Having now bought a copy of his book, I find the following:
___
‘Inside, Toure [formerly Stokely Carmichael] was proposing a program to establish economic ties between Africa and Harlem that would circumvent white capitalist imperialism. At the end of his remarks a thin woman with glasses asked if such a program was practical given the state of African economies and the immediate needs facing Black Americans. Toure cut her off in midsentence. “It’s only the brainwashing you’ve received that makes it impractical, sister,” he said. His eyes glowed inwards as he spoke, the eyes of a madman or a saint. The woman remained standing for some time while she was upbraided for her bourgeois attitudes. People began to file outside. Outside the two Marxists were now shouting at the top of their lungs. “Stalinist pig!” “Reformist bitch.”
It was like a bad dream.’
___
This is when Obama was twenty-two. He clearly finds Carmichael’s views wrong-headed. This seems to me to tell in favour of the idea that from way back Obama did not hold with any sort of radical anti-American world-picture.

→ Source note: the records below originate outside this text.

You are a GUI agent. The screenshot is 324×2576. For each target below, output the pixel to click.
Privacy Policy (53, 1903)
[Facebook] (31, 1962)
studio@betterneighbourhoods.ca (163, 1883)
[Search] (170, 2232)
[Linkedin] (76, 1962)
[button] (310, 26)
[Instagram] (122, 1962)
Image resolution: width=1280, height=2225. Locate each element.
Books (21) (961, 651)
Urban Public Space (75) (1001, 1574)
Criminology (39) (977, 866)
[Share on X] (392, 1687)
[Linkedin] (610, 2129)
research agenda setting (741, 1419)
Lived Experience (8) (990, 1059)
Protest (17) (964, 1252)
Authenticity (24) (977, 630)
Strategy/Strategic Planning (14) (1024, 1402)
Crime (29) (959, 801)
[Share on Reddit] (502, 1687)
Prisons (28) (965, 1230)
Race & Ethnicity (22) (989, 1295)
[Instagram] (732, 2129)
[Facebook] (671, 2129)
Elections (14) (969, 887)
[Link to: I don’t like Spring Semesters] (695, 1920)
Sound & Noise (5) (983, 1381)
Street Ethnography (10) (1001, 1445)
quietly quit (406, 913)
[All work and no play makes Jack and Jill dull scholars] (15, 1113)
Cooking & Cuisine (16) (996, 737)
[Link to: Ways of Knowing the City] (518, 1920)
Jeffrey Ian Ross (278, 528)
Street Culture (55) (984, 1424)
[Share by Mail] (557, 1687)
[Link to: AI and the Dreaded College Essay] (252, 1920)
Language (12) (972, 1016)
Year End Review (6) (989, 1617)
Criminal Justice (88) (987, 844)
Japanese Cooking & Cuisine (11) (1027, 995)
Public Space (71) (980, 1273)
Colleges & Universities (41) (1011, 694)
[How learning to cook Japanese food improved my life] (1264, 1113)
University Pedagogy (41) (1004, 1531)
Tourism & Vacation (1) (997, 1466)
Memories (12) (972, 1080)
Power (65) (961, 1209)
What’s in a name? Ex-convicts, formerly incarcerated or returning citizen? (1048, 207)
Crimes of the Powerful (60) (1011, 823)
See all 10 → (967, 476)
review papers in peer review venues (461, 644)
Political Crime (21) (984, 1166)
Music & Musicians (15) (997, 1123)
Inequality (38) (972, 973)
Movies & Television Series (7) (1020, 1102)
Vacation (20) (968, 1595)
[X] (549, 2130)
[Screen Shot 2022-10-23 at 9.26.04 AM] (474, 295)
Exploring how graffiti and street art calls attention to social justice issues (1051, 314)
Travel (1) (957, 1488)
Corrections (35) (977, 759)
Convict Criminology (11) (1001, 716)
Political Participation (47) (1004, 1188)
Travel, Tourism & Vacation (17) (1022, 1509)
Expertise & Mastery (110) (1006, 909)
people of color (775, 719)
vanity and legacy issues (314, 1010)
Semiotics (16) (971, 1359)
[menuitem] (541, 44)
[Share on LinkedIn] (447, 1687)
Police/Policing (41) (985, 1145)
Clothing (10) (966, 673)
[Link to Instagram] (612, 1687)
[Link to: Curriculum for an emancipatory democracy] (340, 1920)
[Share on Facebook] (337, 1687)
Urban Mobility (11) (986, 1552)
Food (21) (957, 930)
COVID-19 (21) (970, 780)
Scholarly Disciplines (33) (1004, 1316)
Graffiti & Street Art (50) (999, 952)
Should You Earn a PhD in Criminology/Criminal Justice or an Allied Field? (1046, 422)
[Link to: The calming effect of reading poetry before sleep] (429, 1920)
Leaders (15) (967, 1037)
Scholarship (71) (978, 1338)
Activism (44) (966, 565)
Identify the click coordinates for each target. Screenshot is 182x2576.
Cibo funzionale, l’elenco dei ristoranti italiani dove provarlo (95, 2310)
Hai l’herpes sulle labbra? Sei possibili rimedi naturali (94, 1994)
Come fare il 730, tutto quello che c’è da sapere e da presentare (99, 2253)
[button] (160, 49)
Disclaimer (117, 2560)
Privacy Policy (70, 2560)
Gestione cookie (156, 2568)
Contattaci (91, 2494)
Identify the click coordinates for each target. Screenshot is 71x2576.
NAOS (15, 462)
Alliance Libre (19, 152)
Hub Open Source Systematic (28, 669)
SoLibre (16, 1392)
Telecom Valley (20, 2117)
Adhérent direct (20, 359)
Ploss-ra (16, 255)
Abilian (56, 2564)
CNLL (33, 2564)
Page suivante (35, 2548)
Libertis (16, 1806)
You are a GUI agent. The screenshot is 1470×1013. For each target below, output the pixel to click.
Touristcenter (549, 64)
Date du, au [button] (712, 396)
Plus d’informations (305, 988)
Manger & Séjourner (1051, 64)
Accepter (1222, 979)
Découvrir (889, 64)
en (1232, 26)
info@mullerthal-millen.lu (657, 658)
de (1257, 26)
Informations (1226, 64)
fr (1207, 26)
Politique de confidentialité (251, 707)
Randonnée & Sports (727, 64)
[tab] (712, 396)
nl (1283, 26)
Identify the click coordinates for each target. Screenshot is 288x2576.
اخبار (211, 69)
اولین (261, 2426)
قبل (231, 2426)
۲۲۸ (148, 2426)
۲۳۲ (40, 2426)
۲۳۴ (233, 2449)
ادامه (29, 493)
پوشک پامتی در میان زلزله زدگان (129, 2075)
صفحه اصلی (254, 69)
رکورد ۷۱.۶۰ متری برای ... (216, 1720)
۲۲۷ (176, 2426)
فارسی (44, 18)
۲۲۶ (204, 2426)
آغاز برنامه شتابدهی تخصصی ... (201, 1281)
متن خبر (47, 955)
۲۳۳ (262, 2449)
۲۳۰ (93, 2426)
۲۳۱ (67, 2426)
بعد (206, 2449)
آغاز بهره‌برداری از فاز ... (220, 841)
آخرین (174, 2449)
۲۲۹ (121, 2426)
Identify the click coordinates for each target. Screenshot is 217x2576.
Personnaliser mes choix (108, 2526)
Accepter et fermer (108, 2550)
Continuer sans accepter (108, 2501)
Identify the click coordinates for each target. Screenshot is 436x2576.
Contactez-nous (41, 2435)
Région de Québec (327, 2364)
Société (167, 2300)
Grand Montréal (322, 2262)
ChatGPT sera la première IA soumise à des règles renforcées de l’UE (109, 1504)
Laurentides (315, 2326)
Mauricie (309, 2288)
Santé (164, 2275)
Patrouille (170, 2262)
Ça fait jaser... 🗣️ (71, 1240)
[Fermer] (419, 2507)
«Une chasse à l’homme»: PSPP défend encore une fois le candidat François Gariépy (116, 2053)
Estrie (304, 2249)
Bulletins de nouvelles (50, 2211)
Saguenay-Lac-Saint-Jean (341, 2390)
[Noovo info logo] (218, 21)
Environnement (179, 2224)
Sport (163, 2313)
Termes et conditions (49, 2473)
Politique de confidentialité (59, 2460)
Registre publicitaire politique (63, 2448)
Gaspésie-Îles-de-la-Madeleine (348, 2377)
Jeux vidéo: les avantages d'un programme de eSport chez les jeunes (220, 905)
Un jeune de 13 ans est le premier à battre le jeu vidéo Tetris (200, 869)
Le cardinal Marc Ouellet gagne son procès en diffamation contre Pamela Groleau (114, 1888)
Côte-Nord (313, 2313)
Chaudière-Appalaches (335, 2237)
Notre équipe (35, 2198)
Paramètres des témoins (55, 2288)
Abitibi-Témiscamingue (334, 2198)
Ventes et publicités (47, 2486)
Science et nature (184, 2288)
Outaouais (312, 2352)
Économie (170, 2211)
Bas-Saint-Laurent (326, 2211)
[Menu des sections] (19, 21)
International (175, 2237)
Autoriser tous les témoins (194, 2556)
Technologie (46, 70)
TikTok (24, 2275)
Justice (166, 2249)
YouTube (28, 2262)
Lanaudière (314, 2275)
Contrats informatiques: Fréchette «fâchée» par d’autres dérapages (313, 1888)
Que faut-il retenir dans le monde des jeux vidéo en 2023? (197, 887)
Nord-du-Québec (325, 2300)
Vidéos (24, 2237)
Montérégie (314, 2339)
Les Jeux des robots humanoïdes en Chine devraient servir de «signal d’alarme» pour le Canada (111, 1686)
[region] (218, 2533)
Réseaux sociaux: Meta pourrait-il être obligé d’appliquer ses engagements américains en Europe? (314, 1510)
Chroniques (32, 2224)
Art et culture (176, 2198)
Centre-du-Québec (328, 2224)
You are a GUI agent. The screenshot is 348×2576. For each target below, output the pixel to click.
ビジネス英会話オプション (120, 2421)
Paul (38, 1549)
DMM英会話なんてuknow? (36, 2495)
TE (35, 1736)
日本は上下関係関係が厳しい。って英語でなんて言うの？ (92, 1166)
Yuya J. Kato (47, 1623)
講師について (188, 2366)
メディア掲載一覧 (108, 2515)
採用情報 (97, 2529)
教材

In context, the quote offered by Steve Sailer shows, it seems to me, not that Obama wanted to stand up for Black interests against the American project as a whole, but to stand up for those interests as part of the American project. (MLK invited conflict of a sort, in his civil disobedience campaigns, as part of the fulfillment of the American dream, rather than its negation. And the conflict Obama envisaged was milder even than this, amounting merely to robust negotation.) This makes Obama a liberal, but does not make him at any time a closet anti-American, which is the charge that is really at issue.
(The worry about Trinity’s being ‘too upwardly mobile’ arose because it had been described to him as a ‘buppie’ church and he was concerned that it would not be inclusive of the poorer people he was working with, and not, it seems to me, due to hostility on Obama’s part towards mainstream society. The worry, that is, was that Trinity might be ‘too’ upwardly mobile, in the sense of being oriented exclusively towards the concerns of the well-off. So my hunch turns out to be false, at least as far as his initial motives were concerned, but mainly because he was at that time not aware of it as being a particularly radical place. The wider point remains, viz. that there are many good reasons why one might want to engage with people whom one is aware of as being more radical than oneself.)